I confess the title isn't mine. I nicked it off my good friend Jan Edwards. But it just seemed to sum up how I feel about the current trend in anything to do with writing, genre fiction, the convention circuit: the circles I move in - or used to move in. I'm a bit more square these days, I think...
With capital letters.
Read any write-up of a genre convention and there'll be somebody banging on about it. How there were more men than women on this panel, more male guests than female guests and don't the organisers know that there are women writers too? Whole pages devoted to listing all the awesomely good ladies.
Anthologies are the same. Oh no - there are twenty stories and only two written by women! Surely that depends on the ratio of publishable stories that were actually submitted by women? Even committees are getting in the act. Must have an equal balance etc etc. It's bad enough in real life when the public sector talks about how many women there are in higher-management roles and are we under-represented because we took time out to have a family?

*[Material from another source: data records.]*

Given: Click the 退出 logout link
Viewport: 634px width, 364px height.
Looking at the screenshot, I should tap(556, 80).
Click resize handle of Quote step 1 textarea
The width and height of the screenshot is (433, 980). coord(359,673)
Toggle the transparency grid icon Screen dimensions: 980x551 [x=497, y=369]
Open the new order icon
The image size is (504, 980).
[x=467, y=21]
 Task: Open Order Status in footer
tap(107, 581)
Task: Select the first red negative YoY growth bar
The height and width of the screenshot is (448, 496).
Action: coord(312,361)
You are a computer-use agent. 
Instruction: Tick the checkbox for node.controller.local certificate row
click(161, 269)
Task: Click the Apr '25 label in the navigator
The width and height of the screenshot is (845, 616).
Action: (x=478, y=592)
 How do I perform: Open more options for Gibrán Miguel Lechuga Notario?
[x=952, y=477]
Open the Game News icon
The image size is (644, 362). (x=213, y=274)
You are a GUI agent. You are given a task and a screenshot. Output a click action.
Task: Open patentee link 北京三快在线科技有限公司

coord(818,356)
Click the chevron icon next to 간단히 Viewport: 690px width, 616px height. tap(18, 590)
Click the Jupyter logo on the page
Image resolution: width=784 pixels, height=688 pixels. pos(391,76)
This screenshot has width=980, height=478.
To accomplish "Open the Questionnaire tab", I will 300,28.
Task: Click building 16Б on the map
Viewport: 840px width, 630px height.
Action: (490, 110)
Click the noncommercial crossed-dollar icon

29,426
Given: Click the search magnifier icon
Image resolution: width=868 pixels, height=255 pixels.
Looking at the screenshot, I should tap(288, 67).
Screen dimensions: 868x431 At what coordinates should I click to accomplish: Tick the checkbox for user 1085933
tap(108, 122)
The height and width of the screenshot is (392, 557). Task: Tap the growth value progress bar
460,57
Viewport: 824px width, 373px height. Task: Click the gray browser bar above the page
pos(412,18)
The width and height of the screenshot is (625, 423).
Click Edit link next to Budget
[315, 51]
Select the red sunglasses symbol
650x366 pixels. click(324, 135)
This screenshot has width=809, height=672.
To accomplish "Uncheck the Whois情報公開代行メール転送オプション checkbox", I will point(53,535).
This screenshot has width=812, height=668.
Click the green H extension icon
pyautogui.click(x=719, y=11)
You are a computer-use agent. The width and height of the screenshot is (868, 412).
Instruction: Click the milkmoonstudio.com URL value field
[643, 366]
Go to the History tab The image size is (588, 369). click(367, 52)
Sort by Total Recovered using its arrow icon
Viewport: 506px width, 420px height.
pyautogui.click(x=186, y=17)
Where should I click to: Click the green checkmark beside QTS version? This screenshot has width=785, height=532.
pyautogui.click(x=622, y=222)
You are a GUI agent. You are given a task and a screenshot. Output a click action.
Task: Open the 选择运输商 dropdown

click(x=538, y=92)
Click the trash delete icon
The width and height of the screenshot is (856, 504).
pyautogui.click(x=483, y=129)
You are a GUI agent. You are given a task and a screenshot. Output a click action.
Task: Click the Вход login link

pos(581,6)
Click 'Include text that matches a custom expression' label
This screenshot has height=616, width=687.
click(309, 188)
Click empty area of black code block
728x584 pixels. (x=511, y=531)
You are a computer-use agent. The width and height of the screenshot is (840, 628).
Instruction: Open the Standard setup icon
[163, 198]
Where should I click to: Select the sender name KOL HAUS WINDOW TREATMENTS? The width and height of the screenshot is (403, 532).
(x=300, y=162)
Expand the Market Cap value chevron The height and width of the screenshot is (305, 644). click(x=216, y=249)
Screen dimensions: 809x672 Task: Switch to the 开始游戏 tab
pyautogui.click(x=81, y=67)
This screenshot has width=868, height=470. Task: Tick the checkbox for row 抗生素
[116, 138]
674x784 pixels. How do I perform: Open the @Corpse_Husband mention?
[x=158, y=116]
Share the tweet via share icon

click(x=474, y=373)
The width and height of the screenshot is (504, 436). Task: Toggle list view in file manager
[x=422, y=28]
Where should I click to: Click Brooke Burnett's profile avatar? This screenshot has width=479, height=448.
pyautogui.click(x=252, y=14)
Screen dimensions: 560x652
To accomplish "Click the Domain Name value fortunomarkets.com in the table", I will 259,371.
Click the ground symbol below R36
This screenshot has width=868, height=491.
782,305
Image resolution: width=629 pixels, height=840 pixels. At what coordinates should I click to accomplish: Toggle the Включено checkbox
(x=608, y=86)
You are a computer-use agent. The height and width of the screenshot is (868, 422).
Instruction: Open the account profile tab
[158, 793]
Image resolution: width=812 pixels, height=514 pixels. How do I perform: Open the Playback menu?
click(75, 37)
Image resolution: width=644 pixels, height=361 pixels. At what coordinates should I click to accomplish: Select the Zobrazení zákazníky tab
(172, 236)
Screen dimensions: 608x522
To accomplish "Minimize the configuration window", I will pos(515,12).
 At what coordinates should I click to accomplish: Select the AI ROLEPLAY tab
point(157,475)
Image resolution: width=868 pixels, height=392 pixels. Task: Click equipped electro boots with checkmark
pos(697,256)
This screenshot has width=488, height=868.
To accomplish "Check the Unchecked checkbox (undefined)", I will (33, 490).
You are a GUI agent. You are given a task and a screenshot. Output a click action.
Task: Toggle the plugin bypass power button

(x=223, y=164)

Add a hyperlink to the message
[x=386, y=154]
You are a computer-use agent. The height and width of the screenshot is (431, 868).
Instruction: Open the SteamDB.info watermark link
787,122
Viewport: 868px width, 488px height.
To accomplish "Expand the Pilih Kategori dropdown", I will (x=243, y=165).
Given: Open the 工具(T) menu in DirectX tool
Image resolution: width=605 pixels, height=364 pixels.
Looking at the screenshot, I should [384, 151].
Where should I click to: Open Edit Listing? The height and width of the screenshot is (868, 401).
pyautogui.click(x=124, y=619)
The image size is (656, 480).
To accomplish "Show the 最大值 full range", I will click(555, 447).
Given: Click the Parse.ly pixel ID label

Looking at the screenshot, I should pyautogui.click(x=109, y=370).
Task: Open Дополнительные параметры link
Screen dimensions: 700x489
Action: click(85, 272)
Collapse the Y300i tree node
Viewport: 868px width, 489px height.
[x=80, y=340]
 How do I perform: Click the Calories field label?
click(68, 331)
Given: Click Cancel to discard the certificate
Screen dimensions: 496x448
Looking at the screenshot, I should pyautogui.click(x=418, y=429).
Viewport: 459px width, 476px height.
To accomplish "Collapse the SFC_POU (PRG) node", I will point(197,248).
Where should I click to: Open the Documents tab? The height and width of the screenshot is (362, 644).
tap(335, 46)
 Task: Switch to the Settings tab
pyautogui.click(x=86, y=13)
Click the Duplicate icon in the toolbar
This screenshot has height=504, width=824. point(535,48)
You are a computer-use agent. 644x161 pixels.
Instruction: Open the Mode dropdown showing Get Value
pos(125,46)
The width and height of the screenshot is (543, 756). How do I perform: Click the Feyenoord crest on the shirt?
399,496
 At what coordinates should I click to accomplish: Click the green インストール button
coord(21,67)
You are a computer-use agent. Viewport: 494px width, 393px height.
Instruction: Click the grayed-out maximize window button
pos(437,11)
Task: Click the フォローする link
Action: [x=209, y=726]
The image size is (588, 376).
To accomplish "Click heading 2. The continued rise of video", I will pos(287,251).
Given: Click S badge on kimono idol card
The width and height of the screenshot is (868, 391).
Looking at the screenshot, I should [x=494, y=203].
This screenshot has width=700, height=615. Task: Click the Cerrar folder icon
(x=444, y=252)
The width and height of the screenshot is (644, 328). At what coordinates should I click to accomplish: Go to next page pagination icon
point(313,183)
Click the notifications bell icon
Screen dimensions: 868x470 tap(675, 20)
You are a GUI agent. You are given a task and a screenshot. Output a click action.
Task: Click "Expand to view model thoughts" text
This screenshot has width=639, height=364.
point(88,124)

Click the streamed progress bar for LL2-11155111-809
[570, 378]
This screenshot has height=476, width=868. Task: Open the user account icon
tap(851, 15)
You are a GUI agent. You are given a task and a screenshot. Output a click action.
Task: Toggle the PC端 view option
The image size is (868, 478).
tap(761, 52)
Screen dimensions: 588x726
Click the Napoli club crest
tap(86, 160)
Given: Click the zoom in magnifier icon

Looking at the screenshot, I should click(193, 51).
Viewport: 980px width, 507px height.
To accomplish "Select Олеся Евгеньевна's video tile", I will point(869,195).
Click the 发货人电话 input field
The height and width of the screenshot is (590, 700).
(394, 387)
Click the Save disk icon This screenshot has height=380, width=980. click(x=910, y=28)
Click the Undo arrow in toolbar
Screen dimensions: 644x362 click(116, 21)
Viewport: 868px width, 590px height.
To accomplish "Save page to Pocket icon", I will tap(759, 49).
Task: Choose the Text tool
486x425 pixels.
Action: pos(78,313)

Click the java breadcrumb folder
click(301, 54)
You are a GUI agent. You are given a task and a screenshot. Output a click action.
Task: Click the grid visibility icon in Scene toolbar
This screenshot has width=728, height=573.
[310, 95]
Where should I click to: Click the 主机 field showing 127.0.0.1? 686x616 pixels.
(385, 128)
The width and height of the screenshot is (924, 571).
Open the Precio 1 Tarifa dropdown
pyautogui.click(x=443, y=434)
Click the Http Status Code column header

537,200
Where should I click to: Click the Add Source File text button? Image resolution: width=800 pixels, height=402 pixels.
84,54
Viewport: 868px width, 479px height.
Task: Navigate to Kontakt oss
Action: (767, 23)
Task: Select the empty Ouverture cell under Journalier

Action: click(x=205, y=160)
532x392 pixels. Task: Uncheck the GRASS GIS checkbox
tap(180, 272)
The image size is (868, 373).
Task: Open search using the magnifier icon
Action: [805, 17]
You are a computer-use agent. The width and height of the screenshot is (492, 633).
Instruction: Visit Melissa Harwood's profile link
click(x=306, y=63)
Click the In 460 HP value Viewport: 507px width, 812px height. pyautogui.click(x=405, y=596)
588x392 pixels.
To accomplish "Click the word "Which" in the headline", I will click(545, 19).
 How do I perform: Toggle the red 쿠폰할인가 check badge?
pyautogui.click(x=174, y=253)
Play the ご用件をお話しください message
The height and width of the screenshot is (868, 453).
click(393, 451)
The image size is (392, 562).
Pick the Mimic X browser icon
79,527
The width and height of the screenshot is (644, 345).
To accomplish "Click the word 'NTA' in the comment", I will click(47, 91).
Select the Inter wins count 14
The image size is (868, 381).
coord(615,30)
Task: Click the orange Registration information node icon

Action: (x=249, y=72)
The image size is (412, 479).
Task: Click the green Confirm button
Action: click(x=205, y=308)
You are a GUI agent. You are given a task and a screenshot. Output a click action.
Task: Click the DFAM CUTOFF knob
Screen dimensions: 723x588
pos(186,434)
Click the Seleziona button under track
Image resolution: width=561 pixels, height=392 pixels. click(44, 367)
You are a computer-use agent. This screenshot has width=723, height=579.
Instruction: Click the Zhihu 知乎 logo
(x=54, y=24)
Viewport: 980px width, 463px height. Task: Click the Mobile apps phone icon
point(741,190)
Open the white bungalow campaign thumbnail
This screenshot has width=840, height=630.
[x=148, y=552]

Now don't get me wrong. I'm all for women's rights and equality of opportunity. But the key is that word - opportunity. Take for example a hypothetical fiction anthology calling for submissions. It should be open to men, women, people who identify as either gender. After that it's surely down to the quality of the work submitted? Gender of author becomes irrelevant - in the same way that race, religion and any other identifying characteristic is irrelevant to the ability to write a good story. It's the same with panels at conventions and conferences; I want to listen to what somebody has to say because they have a valid and/or interesting contribution to make - not because they are a man or a woman and are there to make up numbers.
Frankly I find it all rather insulting. I don't want to be given preferential treatment because I'm female. I don't want to think people might be muttering she only got there because of her sex. I want to be on a panel or in an anthology or selected for anything in my life because somebody thinks I'm actually rather good at it. Because I am.